§ **Goal of the exercise**
Output exactly the lines from the one holding "Image resolution: width=1133" through the final line of the entries.

§ **Collected data**
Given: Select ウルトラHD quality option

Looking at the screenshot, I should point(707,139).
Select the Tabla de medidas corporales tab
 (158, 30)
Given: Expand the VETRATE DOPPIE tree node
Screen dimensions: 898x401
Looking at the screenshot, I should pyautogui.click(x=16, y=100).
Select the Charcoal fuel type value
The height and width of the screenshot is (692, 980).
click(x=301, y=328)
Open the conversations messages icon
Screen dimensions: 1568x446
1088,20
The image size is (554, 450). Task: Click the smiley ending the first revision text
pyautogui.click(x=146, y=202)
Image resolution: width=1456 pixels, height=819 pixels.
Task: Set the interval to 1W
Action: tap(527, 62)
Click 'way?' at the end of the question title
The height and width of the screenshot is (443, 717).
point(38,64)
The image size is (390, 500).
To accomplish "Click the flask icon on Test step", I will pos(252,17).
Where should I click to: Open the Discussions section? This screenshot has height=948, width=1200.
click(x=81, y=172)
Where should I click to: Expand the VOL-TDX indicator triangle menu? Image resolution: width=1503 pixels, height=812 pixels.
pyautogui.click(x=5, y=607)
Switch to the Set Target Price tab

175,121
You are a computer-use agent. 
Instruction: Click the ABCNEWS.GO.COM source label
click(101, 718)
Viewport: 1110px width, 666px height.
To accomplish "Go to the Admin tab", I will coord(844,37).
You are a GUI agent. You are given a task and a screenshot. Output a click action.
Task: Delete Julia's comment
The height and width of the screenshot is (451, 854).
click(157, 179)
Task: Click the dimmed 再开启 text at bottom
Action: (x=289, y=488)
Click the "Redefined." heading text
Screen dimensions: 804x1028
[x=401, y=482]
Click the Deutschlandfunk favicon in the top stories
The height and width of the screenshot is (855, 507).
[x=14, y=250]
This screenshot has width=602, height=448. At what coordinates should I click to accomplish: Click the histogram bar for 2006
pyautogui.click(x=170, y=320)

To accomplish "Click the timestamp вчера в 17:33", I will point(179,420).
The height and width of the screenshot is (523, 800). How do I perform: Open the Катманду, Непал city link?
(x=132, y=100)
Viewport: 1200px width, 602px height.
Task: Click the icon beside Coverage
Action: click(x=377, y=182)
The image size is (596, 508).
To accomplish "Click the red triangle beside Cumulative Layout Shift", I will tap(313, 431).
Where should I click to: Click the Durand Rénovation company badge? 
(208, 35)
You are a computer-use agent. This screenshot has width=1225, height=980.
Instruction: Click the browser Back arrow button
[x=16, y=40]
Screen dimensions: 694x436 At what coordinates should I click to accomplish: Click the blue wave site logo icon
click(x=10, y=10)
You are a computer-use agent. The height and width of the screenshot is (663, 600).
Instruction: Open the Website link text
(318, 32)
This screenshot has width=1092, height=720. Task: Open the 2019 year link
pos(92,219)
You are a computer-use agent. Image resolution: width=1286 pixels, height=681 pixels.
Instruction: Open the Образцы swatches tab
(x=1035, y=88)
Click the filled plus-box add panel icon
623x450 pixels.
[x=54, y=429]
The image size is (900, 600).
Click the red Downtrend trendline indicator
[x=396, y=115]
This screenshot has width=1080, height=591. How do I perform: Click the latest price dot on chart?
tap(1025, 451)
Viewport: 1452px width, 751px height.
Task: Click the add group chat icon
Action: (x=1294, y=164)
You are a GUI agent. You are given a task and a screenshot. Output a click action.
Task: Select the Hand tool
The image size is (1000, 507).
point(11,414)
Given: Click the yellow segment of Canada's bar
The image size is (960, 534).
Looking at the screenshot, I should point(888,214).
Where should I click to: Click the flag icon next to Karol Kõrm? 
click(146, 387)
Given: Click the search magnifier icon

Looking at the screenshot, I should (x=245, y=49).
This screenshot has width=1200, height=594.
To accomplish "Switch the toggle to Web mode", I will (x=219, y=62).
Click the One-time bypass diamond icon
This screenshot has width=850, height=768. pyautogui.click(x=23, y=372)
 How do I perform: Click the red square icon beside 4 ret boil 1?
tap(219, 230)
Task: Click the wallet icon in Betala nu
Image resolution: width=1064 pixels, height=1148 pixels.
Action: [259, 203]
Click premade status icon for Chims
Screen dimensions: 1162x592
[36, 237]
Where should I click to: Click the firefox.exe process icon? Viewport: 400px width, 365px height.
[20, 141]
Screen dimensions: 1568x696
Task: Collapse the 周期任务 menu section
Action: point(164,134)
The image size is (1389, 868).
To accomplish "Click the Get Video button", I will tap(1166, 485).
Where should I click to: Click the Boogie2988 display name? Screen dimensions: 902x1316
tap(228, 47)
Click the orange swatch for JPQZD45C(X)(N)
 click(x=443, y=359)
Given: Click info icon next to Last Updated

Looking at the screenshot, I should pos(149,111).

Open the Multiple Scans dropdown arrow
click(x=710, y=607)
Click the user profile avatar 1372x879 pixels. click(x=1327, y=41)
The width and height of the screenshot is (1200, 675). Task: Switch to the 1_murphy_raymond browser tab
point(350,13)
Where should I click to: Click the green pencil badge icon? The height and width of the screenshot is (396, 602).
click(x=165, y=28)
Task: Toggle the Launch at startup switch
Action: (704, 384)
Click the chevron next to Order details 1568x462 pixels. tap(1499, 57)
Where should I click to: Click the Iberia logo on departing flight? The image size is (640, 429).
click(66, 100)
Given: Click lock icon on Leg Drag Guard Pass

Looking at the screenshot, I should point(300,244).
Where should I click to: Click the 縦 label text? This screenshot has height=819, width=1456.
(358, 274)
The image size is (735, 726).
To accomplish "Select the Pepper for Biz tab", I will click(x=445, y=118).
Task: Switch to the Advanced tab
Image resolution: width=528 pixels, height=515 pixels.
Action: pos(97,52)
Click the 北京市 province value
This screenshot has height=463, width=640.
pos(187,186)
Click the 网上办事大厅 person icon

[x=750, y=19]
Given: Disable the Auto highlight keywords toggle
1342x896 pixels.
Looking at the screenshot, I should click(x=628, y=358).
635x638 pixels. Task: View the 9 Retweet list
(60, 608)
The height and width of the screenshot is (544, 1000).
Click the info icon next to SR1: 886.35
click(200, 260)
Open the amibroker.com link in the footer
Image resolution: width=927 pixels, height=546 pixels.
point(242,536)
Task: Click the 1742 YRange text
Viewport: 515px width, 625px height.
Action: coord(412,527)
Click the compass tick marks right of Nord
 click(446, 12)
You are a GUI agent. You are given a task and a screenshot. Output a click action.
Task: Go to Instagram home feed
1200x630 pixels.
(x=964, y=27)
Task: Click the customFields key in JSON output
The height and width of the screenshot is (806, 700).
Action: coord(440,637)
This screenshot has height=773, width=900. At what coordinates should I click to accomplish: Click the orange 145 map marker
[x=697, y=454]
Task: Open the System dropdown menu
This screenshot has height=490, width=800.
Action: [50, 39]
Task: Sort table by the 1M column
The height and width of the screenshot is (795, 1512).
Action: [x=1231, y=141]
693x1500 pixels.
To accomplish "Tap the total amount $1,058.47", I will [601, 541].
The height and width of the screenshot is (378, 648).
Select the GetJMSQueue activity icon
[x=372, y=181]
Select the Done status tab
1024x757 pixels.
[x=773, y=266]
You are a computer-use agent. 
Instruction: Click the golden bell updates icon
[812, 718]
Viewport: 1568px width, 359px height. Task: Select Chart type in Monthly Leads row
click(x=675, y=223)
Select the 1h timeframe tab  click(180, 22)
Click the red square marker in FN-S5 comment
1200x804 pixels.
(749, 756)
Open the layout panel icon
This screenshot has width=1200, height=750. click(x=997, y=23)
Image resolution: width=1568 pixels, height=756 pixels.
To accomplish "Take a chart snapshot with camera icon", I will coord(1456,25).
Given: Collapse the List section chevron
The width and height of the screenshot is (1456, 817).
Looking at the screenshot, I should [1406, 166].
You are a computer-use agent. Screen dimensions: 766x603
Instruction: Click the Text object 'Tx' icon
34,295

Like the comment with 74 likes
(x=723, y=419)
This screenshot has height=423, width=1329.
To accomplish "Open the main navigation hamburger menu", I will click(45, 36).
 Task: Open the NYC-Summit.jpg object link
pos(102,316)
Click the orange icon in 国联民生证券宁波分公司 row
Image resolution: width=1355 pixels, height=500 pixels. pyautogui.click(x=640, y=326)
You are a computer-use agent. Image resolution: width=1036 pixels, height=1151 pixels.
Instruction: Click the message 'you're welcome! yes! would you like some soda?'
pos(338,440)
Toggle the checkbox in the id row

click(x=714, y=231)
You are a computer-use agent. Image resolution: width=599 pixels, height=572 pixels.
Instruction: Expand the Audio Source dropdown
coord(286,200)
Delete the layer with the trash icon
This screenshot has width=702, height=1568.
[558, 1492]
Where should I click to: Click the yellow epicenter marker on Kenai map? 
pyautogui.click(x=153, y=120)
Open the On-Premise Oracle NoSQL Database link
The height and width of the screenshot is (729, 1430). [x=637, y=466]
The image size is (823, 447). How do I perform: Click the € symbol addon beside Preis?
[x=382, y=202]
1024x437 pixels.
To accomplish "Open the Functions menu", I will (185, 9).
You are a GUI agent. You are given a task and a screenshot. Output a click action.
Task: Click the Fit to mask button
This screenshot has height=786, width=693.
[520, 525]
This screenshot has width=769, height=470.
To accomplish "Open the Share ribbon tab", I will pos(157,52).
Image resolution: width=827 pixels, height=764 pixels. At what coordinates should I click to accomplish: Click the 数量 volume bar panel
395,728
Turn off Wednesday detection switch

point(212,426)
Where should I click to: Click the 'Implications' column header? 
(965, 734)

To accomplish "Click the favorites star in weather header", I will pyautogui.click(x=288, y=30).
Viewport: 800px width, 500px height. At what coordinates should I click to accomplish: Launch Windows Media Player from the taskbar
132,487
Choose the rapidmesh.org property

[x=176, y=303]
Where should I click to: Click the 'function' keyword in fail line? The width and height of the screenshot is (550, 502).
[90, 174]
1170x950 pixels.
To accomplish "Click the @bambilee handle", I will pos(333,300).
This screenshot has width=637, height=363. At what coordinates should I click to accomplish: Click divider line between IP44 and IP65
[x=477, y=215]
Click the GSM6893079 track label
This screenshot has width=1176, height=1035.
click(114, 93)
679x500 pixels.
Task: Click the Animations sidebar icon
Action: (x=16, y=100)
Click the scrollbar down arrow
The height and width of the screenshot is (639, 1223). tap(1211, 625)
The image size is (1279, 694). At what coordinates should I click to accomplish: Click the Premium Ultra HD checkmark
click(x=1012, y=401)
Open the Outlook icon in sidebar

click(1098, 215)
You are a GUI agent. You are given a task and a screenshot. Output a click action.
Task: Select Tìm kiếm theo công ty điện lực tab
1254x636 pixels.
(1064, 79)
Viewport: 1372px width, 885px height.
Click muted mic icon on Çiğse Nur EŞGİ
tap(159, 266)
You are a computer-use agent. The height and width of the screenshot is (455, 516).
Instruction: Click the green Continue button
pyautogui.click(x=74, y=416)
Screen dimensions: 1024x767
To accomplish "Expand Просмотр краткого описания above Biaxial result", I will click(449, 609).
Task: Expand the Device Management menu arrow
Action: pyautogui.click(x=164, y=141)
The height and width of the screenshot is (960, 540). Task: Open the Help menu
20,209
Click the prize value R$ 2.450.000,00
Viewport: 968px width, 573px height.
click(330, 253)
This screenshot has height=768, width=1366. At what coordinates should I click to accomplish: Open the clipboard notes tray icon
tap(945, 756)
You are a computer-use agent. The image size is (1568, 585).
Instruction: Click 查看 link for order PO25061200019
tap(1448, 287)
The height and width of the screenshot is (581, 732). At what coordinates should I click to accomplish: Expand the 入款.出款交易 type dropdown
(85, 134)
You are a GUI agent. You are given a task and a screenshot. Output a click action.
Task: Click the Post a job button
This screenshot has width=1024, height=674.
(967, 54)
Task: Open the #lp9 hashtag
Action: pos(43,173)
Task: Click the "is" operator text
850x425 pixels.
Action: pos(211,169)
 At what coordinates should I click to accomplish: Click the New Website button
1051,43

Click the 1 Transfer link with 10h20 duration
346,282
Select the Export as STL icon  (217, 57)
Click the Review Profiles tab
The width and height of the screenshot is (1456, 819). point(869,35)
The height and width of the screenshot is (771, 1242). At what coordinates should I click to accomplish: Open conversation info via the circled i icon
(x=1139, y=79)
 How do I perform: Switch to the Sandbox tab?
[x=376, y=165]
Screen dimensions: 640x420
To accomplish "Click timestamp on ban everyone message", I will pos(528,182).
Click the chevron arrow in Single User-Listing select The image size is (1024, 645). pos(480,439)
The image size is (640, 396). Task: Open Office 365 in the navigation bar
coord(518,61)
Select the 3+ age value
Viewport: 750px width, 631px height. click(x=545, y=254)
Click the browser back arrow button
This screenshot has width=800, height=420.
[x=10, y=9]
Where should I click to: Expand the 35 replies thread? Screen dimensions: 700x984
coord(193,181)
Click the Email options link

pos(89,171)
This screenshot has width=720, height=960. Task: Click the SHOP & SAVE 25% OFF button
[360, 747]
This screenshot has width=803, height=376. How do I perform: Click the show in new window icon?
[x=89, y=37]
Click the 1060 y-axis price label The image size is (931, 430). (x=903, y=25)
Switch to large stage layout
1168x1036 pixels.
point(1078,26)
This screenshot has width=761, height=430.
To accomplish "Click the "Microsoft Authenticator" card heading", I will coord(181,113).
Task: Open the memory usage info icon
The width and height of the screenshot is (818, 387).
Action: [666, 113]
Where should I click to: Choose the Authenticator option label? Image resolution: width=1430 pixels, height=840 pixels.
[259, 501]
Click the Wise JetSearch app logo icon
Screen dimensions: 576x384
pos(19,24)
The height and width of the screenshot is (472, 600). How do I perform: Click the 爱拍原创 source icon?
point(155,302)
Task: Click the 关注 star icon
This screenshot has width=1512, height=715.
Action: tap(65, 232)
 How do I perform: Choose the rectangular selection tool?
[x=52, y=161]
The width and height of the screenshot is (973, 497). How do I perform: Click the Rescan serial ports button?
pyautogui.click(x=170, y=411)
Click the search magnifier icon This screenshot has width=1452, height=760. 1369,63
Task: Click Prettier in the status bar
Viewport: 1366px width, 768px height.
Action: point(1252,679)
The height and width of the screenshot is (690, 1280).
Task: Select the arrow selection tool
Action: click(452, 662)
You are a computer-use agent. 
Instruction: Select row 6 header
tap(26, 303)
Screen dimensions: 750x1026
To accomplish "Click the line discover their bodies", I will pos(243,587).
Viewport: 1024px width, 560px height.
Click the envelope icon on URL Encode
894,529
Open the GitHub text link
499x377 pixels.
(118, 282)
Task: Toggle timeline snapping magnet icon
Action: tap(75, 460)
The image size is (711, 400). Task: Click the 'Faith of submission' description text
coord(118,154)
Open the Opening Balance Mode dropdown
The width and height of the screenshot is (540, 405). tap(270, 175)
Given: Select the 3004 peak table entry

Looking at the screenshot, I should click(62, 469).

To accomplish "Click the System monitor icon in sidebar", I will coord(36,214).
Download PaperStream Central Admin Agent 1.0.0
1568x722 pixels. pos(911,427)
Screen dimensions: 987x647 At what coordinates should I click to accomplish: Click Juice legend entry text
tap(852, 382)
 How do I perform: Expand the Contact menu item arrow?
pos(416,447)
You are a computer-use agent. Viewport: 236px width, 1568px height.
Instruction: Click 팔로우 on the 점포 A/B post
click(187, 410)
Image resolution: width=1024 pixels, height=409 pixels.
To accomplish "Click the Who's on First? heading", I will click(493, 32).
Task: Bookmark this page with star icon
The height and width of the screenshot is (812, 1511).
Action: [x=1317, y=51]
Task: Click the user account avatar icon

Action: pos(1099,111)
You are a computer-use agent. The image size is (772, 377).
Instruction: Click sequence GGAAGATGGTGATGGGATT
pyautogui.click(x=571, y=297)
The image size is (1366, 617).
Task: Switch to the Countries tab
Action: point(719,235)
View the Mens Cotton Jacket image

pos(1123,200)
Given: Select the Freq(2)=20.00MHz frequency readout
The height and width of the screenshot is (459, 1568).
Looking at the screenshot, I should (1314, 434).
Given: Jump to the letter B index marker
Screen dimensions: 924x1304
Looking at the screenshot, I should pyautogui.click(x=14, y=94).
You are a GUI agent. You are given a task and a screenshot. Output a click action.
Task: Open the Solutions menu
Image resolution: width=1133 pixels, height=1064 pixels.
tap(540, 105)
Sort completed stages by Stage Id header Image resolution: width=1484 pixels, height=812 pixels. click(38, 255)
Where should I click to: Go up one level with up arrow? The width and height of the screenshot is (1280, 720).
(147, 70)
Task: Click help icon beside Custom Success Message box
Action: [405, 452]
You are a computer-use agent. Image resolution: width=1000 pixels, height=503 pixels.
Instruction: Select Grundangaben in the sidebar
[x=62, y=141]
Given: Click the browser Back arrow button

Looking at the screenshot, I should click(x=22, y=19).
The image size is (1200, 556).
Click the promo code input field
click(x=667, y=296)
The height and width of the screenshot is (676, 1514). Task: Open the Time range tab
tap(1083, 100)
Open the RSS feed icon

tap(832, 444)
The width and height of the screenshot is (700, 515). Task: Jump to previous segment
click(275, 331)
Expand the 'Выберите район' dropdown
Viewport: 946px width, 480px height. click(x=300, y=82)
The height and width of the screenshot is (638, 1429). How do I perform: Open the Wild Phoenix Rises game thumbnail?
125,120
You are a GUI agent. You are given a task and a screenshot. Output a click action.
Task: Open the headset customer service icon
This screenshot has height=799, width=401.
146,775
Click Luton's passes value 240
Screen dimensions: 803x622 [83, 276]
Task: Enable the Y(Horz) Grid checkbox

§ **Response to this exercise**
Image resolution: width=1133 pixels, height=1064 pixels.
tap(540, 105)
Sort completed stages by Stage Id header Image resolution: width=1484 pixels, height=812 pixels. click(38, 255)
Where should I click to: Go up one level with up arrow? The width and height of the screenshot is (1280, 720).
(147, 70)
Task: Click help icon beside Custom Success Message box
Action: [405, 452]
You are a computer-use agent. Image resolution: width=1000 pixels, height=503 pixels.
Instruction: Select Grundangaben in the sidebar
[x=62, y=141]
Given: Click the browser Back arrow button

Looking at the screenshot, I should click(x=22, y=19).
The image size is (1200, 556).
Click the promo code input field
click(x=667, y=296)
The height and width of the screenshot is (676, 1514). Task: Open the Time range tab
tap(1083, 100)
Open the RSS feed icon

tap(832, 444)
The width and height of the screenshot is (700, 515). Task: Jump to previous segment
click(275, 331)
Expand the 'Выберите район' dropdown
Viewport: 946px width, 480px height. click(x=300, y=82)
The height and width of the screenshot is (638, 1429). How do I perform: Open the Wild Phoenix Rises game thumbnail?
125,120
You are a GUI agent. You are given a task and a screenshot. Output a click action.
Task: Open the headset customer service icon
This screenshot has height=799, width=401.
146,775
Click Luton's passes value 240
Screen dimensions: 803x622 [83, 276]
Task: Enable the Y(Horz) Grid checkbox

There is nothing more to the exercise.